Kenn Carpenter is running against Cindy Ecklund for the Kenai Peninsula Borough Assembly’s east peninsula seat. Carpenter has held the seat since 2017 and has also served as chair of the borough’s lands committee. Carpenter also works at AVTEC in Seward.
Carpenter said in a Sept. 30 interview with the Clarion that, in seeking reelection to the assembly, his biggest priority will be addressing deferred maintenance projects at Kenai Peninsula Borough School District schools. The district identified about $30 million in “critical” projects earlier this year.
He said he doesn’t pledge to fund the school district to the cap because he doesn’t always know what the cap will be. During the most recent budget cycle, for example, the school district requested to be funded to the cap, which was around $53 million, while Kenai Peninsula Borough Mayor Charlie Pierce proposed $43 million as a minimum amount. The final figure was around $48 million.
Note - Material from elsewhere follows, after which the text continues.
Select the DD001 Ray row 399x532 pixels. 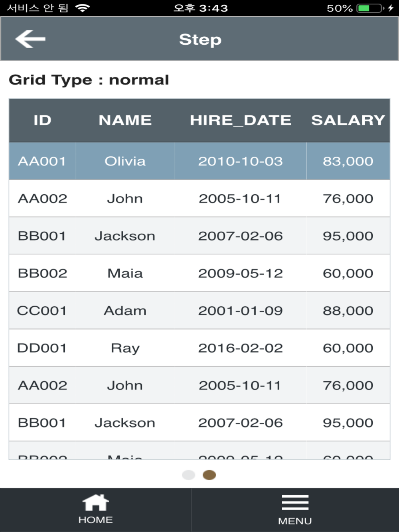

“I still would like to get the state to start funding the schools so that we won’t have this big discussion every year when the school district comes in and says this is how much we want,” Carpenter said.
Carpenter added he would be willing to put the projects out to bond, but that even then he doesn’t think the maintenance could be accomplished in the next three years.
“I’m really into the school buildings because they’re … an asset for the borough,” Carpenter said. “It’s our money — it’s yours and my money — and I think that’s a big issue. I’m going to help push … redoing the schools.”
In reflecting on how the borough distributed federal COVID-19 relief funds, Carpenter attributed the borough’s success to borough staff. If KPBSD had not also received federal pandemic relief funds, he said he would have liked to see some of the borough’s money be put toward schools.
As the borough continues to grapple with how to respond to the COVID-19 pandemic, Carpenter said he thinks it was a good idea to leave health care recommendations up to hospitals, adding that he isn’t a doctor. Criticism of how Central Peninsula Hospital treats COVID patients voiced by Pierce during an assembly meeting earlier this month, Carpenter said, “sadden(ed)” him.
“I support the mayor because, like I said, he’s surrounded himself with a bunch of excellent people and that’s what makes our borough rock and roll,” Carpenter said. “When the mayor goes off like he did the one day, it saddens me because he’s just stating his opinion, and he gets an opinion, but it might be the wrong time to be (giving) his opinion.”
For all the arguing assembly members get into, Carpenter said differences in opinion are what prevent the body from becoming an echo chamber.
“You’ve heard us argue and at the end, I always try to say that I appreciate everybody there,” Carpenter said. “By all of us being there, we’re strong and I still hold that opinion.”
In pitching himself as a candidate to voters, Carpenter said he has only missed one assembly meeting in four years and has tried to do what voters want, whether that means voting against proposed increases to mill rates or funding schools responsibly.
“I take pride in what I do,” Carpenter said. “I argue for my people and I think I’m a strong candidate to keep going on.”
The municipal election is on Oct. 5.